Fig. 4.

Burn injury-induced decreases in insulin-stimulated Akt phosphorylation and glucose uptake in skeletal muscle were reversed by iNOS deficiency. A, At 3 days after burn injury or sham burn, insulin (1 U/kg BW) or saline was injected and 5 min thereafter skeletal muscle was taken. Insulin-stimulated Akt phosphorylation was significantly attenuated by burn injury in wild-type (WT) mice as compared with sham animals. iNOS deficiency (−/−) almost completely reversed decreased insulin-stimulated Akt phosphorylation in burned mice. Similarly, insulin-stimulated GSK-3β phosphorylation was significantly decreased by burn injury in wild-type mice. Burn injury-induced decreased GSK-3β phosphorylation was ameliorated by iNOS deficiency. Neither burn injury nor iNOS deficiency altered Akt or GSK-3β protein expression. The overall interactions between genotype and burn/sham are statistically significant for phosphorylation of Akt (P<0.01) and GSK-3β (P<0.05). **P<0.01, ***p<0.001 vs sham-burned WT, †p<0.05, ††p<0.01 vs burned iNOS −/−, §p<0.05 vs sham-burned iNOS −/−. N.S.: not significant. n=4 per group of animals with saline, n=6 per group of animals with insulin.
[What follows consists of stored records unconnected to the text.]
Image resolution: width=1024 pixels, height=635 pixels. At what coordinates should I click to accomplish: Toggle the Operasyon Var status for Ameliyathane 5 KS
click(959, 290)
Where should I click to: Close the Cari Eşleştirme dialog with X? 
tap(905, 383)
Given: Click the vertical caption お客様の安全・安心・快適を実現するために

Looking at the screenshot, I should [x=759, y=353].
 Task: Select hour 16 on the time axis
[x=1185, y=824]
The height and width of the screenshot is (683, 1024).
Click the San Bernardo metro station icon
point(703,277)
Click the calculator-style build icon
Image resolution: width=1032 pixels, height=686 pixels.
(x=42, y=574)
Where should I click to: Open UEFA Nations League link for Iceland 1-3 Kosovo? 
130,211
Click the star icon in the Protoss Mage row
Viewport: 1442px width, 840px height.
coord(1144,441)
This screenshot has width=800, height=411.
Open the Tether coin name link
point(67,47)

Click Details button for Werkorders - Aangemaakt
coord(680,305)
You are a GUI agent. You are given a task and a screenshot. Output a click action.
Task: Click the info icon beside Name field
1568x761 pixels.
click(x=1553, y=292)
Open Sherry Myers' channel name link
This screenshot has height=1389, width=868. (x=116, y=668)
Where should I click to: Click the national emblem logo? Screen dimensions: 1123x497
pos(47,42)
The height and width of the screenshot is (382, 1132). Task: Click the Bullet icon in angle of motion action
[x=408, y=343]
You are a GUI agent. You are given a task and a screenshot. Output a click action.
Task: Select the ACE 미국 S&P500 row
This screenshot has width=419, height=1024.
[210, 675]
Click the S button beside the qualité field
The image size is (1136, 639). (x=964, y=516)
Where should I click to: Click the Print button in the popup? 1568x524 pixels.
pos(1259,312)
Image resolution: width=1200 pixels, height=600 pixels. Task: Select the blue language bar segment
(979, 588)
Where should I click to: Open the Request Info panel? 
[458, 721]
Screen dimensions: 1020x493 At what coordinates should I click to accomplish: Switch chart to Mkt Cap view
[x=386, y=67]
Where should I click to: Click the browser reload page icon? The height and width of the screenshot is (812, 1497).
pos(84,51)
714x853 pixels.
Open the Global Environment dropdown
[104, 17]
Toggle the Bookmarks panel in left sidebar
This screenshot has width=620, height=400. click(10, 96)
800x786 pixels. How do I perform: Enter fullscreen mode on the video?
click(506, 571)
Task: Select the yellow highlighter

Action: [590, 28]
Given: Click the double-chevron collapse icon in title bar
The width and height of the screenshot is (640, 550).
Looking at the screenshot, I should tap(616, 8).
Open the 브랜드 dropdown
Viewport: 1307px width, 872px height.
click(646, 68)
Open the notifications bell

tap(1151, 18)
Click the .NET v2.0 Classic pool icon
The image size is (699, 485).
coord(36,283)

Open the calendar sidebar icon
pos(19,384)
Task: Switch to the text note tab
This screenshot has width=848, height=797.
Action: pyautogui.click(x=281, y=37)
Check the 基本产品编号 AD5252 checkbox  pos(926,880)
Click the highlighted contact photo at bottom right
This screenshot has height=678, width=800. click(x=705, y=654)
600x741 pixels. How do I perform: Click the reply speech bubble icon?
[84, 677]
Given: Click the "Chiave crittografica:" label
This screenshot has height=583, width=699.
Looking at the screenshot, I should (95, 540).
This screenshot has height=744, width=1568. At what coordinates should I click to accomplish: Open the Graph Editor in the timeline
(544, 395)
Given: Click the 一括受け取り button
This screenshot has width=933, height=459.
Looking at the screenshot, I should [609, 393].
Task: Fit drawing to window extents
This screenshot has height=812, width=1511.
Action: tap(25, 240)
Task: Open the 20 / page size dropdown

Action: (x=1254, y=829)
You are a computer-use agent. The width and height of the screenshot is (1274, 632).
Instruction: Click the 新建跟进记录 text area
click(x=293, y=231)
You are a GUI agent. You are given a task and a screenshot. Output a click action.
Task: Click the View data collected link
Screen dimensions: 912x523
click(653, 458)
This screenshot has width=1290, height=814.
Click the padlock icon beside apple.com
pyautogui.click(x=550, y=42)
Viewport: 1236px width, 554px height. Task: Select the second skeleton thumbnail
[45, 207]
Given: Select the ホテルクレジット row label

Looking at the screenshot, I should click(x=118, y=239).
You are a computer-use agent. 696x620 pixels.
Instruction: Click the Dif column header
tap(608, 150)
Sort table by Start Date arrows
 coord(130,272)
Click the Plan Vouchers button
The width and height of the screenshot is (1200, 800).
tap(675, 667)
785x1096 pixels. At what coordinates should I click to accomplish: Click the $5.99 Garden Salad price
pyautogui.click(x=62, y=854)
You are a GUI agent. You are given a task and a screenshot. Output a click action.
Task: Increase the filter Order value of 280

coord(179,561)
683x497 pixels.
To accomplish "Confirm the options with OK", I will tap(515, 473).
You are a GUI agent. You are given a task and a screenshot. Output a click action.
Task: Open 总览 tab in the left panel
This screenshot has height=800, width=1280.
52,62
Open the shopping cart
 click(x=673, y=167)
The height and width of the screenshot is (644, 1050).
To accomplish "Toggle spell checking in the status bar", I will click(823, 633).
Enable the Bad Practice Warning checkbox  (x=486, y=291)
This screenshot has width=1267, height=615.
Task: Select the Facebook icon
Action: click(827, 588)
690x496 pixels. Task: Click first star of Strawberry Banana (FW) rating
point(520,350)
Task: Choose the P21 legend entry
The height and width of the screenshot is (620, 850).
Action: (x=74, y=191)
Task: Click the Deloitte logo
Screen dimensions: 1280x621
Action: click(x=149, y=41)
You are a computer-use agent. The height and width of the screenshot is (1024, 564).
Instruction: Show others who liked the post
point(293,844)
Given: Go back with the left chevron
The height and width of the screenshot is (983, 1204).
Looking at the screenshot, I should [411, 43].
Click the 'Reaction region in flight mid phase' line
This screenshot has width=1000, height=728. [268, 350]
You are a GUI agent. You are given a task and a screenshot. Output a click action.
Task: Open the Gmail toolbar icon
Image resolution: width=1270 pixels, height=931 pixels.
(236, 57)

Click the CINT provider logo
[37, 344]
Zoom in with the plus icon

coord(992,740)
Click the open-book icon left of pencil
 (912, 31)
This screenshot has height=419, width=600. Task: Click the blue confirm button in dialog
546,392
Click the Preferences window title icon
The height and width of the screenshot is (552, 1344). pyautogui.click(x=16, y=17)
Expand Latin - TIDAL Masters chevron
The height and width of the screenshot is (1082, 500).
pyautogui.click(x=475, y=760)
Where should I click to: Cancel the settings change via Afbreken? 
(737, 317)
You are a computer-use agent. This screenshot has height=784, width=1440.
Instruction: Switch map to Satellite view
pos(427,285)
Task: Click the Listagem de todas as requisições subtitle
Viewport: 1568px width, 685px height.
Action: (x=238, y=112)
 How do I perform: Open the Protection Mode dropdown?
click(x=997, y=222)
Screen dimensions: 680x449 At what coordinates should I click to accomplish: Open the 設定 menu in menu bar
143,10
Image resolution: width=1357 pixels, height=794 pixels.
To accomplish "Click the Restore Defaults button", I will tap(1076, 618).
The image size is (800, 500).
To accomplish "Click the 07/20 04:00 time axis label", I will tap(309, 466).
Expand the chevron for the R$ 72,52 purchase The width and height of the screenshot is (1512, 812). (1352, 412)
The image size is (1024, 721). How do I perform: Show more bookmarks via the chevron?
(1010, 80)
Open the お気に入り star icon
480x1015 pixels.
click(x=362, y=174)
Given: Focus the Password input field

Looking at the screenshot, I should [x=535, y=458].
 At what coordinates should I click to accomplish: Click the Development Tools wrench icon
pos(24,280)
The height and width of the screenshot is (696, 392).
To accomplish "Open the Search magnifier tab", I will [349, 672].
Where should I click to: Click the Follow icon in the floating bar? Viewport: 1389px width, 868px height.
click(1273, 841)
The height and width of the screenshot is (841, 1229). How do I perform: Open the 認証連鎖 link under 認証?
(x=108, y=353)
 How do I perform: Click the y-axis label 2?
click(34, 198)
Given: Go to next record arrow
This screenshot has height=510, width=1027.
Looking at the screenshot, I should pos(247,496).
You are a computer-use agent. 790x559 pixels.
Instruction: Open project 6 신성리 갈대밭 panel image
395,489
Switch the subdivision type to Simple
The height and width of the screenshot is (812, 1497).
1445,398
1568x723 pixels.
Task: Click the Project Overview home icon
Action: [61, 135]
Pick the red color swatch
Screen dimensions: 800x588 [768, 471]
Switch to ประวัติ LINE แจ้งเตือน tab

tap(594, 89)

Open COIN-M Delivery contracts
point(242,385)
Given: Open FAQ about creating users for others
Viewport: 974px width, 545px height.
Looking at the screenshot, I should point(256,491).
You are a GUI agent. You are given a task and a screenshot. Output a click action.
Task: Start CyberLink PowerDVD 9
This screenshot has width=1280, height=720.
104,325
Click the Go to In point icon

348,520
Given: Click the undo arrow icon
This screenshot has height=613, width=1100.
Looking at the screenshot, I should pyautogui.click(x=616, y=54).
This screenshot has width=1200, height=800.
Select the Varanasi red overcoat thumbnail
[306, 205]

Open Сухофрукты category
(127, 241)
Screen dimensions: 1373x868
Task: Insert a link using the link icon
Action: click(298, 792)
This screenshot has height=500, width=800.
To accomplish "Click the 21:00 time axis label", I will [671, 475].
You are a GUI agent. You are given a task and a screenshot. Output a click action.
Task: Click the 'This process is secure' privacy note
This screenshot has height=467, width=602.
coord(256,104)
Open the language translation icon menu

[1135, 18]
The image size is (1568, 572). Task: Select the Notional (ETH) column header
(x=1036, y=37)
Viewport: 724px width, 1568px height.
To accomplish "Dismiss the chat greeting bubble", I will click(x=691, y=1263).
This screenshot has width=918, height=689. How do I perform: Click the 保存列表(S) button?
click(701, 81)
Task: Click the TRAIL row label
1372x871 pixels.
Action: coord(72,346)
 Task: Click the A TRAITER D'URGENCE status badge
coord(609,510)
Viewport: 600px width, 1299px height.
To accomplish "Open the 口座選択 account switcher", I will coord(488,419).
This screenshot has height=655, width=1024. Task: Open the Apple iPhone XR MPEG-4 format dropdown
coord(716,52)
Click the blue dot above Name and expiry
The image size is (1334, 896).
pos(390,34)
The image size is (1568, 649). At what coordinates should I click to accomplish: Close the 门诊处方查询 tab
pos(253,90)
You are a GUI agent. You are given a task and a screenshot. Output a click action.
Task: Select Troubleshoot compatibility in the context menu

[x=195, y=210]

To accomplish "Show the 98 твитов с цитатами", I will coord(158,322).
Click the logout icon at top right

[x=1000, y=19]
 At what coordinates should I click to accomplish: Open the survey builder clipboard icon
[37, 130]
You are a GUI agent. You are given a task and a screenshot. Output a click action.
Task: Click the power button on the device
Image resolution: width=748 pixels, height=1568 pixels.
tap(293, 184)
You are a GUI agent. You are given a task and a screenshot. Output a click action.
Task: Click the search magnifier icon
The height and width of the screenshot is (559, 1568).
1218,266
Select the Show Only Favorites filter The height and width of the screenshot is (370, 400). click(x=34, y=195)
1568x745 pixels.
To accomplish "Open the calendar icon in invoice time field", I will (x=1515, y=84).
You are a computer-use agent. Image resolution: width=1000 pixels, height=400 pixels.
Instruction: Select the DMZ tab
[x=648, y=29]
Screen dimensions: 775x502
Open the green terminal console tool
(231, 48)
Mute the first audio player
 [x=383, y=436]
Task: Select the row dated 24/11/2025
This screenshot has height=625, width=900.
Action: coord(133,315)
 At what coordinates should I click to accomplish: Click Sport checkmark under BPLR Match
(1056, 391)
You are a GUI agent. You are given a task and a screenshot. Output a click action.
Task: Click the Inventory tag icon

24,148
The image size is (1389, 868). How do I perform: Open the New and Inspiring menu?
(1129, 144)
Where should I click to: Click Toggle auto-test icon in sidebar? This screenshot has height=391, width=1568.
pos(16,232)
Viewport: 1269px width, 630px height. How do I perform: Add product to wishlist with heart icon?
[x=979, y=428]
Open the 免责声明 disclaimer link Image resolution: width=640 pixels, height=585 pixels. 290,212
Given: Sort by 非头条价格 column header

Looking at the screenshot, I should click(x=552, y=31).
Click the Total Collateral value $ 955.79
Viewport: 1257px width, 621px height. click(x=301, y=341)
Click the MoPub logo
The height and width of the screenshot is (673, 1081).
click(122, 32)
B, Burn injury resulted in suppression of insulin-stimulated glucose uptake by skeletal muscle ex vivo. iNOS deficiency significantly improved insulin-stimulated glucose uptake in burned mice. The interaction between genotype and burn/sham is statistically significant (P<0.05). ***P<0.001 vs sham-burned WT, ††P<0.01 vs burned iNOS−/−. N.S.: not significant. n=4–6 per group.